Aim
Swap every "sidebar" in the material below for "side panel", keep everything else the same, and leave out the pictures.

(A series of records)
--*--
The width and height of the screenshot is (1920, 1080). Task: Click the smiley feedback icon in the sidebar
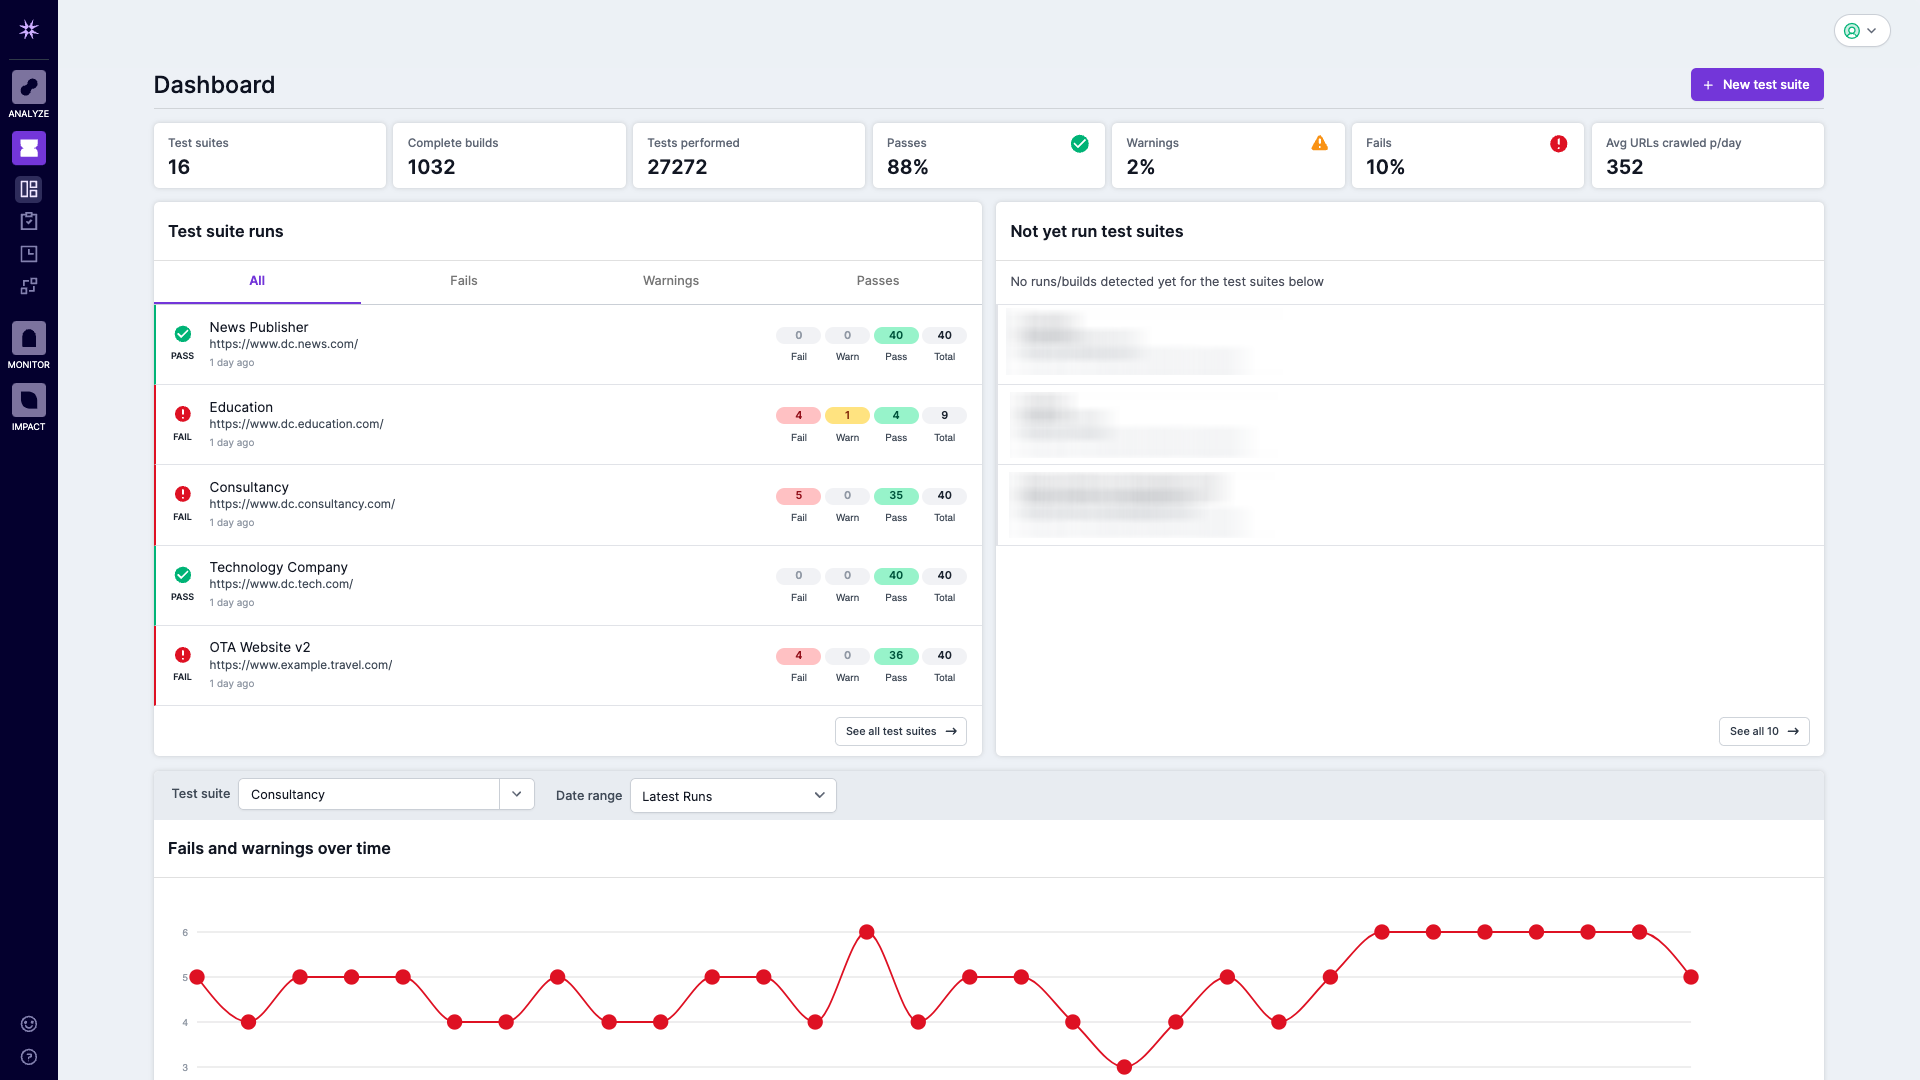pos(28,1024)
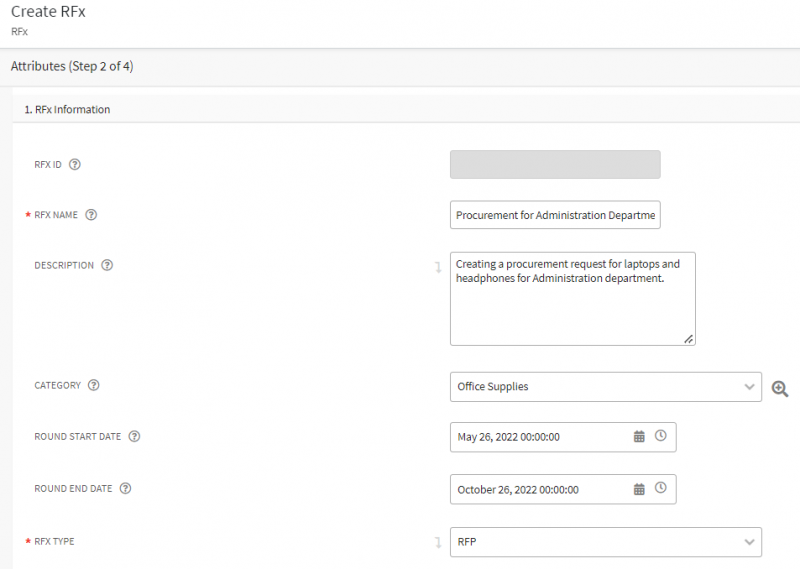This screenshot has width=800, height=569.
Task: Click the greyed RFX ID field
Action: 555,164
--*--
Solved problem
The width and height of the screenshot is (1920, 1080). Task: Click the smiley feedback icon in the side panel
pos(28,1024)
This screenshot has width=800, height=569.
Task: Click the greyed RFX ID field
Action: 555,164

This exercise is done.